The Mexican-American War (1846-48) was an armed conflict between the United States and Mexico. Its main cause was the status of Texas, which had broken away from Mexico and joined the U.S. Although both countries were very large in area, the U.S. had a larger population and a political system that allowed much fuller mobilization of manpower and economic resources. The war was fought in Mexico and adjacent waters. Mexico lost all the battles and in the peace treaty gave up northern territories, including California and New Mexico in exchange for $15 million. The war was highly contentious inside the U.S., with the war hawks led by President James K. Polk and his Democratic party, and the opponents based in the Whig Party.

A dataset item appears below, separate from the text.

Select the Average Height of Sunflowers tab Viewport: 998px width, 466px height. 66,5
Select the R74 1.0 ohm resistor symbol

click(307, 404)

The basic cause of the war from the Mexican side was the refusal to recognize the independence of Texas, which successfully revolted in 1836. In ten years as an independent republic Texas was recognized by the major nations of the world, most notable the United Kingdom and France, but not by Mexico. Mexican politicians promised that if the U.S. ever annexed Texas it would mean war. Annexation took place in 1845 and war promptly followed. From the American side, the goal of "Manifest Destiny" especially appealed to Democrats; Whigs strenuously opposed the idea. The election of 1844 of President James K. Polk, a Democrat who believed in expansion, set in train the annexation and an offer to purchase California, which Mexico rejected.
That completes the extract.